[Data shown start]
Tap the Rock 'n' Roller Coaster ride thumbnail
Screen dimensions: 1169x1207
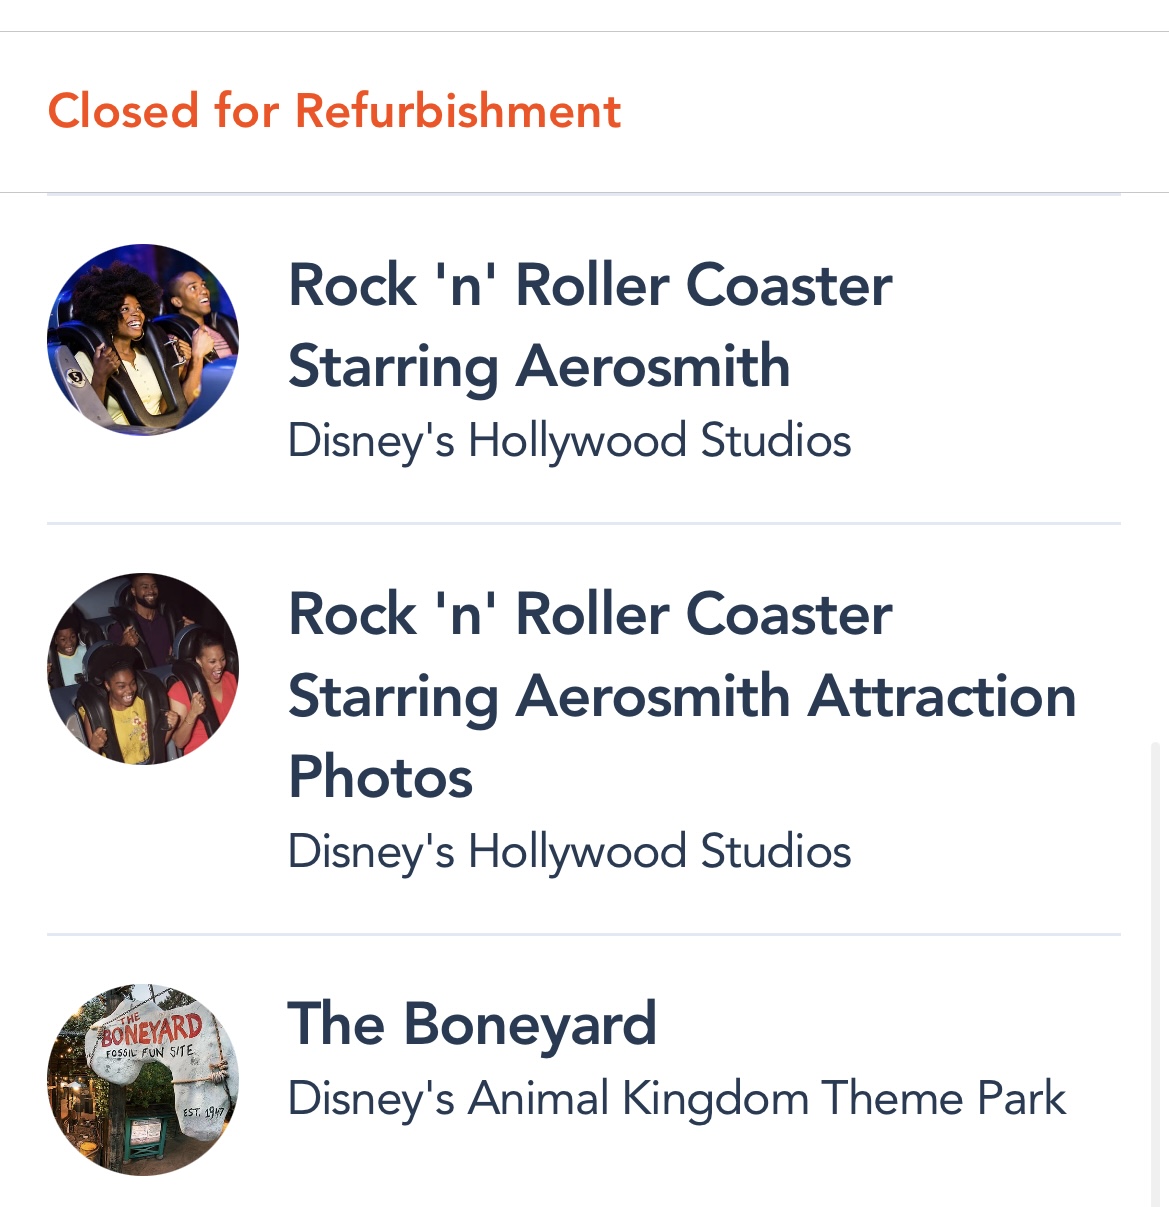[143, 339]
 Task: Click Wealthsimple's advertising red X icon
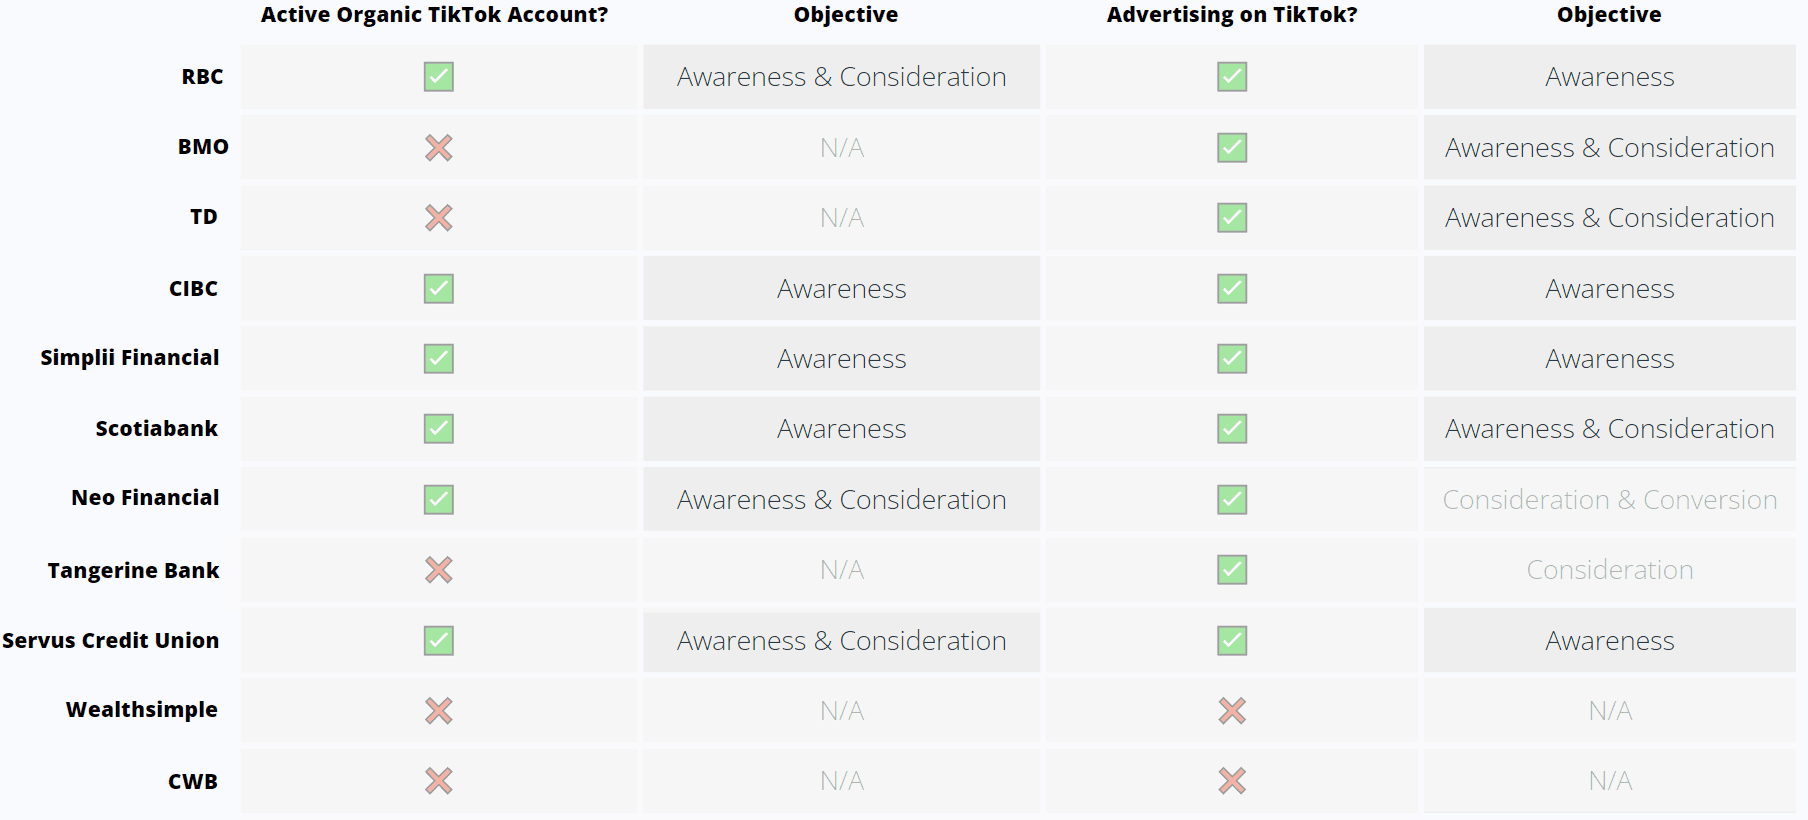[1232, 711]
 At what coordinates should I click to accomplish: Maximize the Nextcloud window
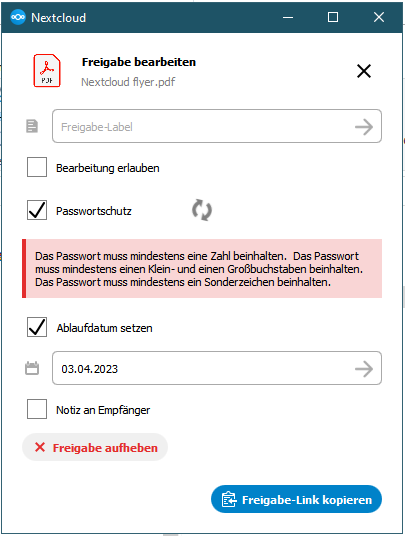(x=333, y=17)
[Data shown end]
[Data shown start]
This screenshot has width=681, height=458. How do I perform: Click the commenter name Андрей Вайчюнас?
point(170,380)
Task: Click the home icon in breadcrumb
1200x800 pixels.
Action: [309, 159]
[Data shown end]
Pull out each line of the records above that contains the string "icon". Case counts.

 Task: Click Wealthsimple's advertising red X icon
Task: Click the home icon in breadcrumb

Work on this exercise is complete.